I have my own film clips and recordings. I have notes and questions. So many questions. “Do you want to ask me anything today?”, she often offers as I am about to sit. We begin at random, and then I notice the fascinating patterns of her life.

The heaves and sighs of an anxious Lebanon and the lulls in between. My mother’s wedding in Nabatieyh down south in 1954. A pleasant, ululation-free affair because my father wouldn’t allow it. Silly man, he thought it silly, she said. The two shirts, two pants, and two pairs of shoes he owned when they were first married. The very quick pace of his career and the riskiness of his politics. The burden on her. The house in Hazmeyyieh and the start of the lifelong friendship with the Farahs. The cool evenings with my father on the tramway going to this sea front café or that. The 1956 earthquake and the neighborhood’s escape to the corniche when she was pregnant with Raghida. The 1958 civil feud and escape from Hout Street in Ras al-Nabe’ when she was pregnant with Fadi. The coup on the eve of 1962 and ensuing death sentence against my father when she was pregnant with me. The escape to Jordan in October when I was five months old. The June 1967 War and escape to Beirut from Amman in May when she was pregnant with Iman.

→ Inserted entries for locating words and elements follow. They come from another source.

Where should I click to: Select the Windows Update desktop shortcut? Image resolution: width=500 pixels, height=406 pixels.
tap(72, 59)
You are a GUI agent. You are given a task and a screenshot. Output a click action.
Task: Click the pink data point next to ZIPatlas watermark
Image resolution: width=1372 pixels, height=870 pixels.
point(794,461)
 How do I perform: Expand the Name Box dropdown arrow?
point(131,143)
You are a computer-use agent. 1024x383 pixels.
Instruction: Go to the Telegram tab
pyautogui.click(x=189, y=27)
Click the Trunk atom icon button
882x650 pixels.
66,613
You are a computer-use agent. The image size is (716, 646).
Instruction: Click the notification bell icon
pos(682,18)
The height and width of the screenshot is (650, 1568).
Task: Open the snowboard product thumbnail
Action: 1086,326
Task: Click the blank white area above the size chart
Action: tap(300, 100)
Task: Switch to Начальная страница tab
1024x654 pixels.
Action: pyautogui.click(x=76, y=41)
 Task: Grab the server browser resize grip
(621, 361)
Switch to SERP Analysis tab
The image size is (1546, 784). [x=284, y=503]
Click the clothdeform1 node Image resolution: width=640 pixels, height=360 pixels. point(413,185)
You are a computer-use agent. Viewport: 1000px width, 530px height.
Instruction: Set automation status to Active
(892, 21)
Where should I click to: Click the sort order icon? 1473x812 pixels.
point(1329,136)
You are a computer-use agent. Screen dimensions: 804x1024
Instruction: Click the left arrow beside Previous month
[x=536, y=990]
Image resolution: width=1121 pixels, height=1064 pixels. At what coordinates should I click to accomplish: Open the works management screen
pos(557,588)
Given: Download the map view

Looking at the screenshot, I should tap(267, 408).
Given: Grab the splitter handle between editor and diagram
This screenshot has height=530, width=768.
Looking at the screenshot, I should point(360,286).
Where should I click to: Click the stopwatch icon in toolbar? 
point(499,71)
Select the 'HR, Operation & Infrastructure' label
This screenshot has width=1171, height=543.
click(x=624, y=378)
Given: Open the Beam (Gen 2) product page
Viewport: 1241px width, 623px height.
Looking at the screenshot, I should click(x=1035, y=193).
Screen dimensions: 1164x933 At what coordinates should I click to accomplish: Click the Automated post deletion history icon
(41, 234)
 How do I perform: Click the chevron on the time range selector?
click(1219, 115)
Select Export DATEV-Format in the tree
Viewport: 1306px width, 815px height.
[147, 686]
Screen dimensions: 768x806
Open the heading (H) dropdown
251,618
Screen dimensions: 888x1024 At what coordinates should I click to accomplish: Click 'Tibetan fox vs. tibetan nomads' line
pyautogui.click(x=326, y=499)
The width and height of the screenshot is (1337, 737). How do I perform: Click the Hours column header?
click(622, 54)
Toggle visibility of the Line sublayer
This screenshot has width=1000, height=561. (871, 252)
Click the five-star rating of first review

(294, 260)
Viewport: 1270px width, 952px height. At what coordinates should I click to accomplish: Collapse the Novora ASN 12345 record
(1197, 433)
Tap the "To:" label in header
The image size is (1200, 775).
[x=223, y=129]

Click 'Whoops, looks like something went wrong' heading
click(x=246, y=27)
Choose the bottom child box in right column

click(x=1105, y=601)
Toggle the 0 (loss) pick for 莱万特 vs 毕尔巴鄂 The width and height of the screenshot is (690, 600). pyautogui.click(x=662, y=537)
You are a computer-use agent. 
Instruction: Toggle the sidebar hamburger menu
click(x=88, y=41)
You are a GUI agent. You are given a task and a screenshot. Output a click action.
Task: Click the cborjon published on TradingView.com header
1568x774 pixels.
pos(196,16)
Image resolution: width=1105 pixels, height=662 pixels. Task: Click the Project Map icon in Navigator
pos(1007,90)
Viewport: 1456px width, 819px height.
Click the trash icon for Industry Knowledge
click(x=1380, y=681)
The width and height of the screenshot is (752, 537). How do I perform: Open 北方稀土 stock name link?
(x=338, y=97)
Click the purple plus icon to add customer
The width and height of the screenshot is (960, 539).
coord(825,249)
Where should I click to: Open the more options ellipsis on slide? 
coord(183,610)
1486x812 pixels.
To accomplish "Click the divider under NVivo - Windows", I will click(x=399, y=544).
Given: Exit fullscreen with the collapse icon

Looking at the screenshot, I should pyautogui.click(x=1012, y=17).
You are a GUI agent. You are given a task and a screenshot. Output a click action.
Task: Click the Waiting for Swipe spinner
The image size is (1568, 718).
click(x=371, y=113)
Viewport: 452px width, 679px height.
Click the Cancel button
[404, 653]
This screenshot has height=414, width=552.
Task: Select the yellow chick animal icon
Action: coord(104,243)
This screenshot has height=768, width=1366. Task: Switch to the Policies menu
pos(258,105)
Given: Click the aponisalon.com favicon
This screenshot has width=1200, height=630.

Altaf on her wedding day, 1954

Pregnancies, calamities, and escapes. A short story. A long one. An enchanted life, otherwise?  I am sure she cursed the day at the time, as I would have, no doubt. But when she remembers now, it all sounds so matter of fact.

The family after the escape to Jordan, 1962

At one point towards the end of the documentary, Birkin sits as reels of the past play against her face and the wall behind her. They are from the early ‘70s. Her eldest daughter, Kate, from her first husband John Barry, plays and laughs, her blond hair fluttering. She died in 2013 at the age of 46. Birkin had often referred to Kate earlier in the documentary. But as she looks at the images, she suddenly needs to turn away. This, she couldn’t bear.

There are times when my mother stops in mid-conversation just for a minute. Which shard of yesterday, I wonder, is inducing the momentary quiet to her thoughts.

****

On Another Note

Walter Isaacson’s biography of Elon Musk is out, and so are the knives. The Guardian’s Gary Shteyngnart has a mean sense of humor, so, of course, we have to share it:

So who or what is responsible for Elon Musk? “Growing up in South Africa, fighting was normal,” Musk says, and there’s a whiff of desperate masculinity floating through the book, as rank as a Pretoria boys’ locker room. It is not a coincidence that the back jacket features a fully erect penis (some may argue it is actually one of Musk’s rockets, but I remain unconvinced)…

When you are as messed up as our hero, there is a lot of psychological work to be done to stop the downward spiral, work more boring than building a rocket. Work even more boring than this book.